[Screenshot grounding data]
====

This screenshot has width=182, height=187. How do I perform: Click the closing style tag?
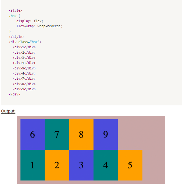click(16, 37)
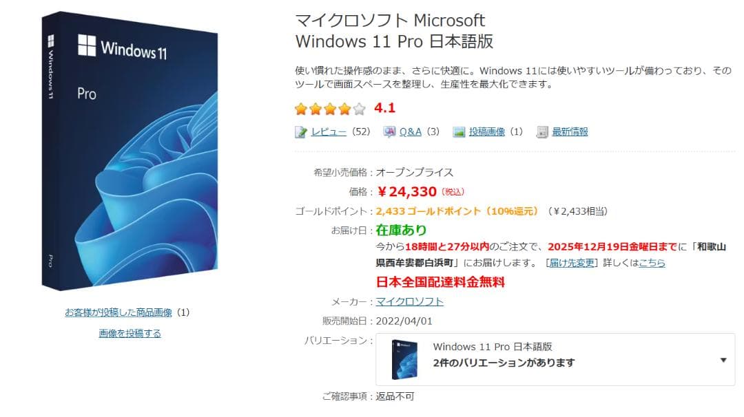Click the Q&A magnifier icon
This screenshot has width=744, height=417.
390,131
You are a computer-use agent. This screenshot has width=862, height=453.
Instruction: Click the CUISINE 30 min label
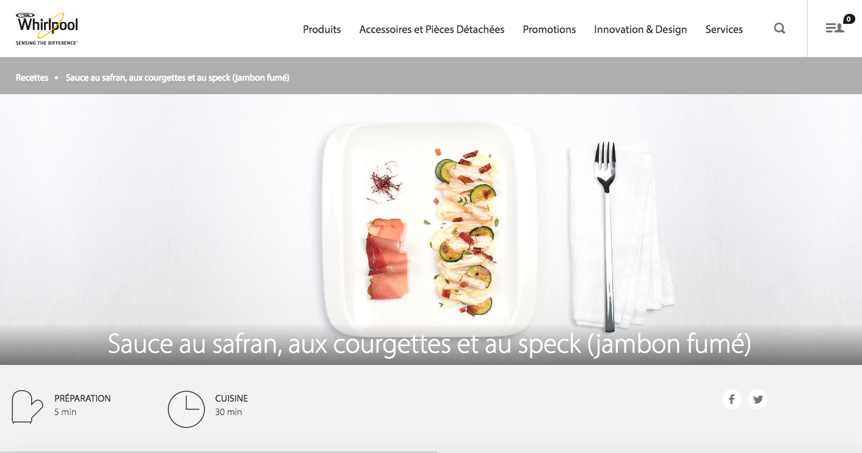coord(231,405)
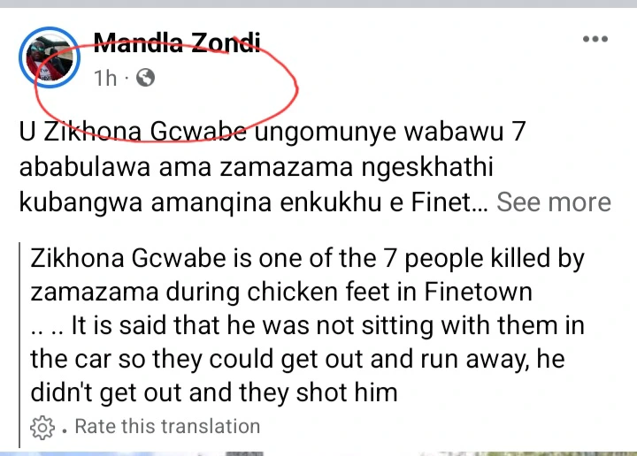
Task: Click translated line 'the car so they could'
Action: [298, 359]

====

THE PROBLEM:
No picture belongs in the answer; the rest of the records must be repeated exactly.

COMPLETED EXERCISE:
This screenshot has width=182, height=187. How do I perform: Click the closing style tag?
click(16, 37)
Click the Q&A magnifier icon
This screenshot has width=744, height=417.
390,131
You are a computer-use agent. This screenshot has width=862, height=453.
Instruction: Click the CUISINE 30 min label
coord(231,405)
Task: Click translated line 'the car so they could'
Action: [298, 359]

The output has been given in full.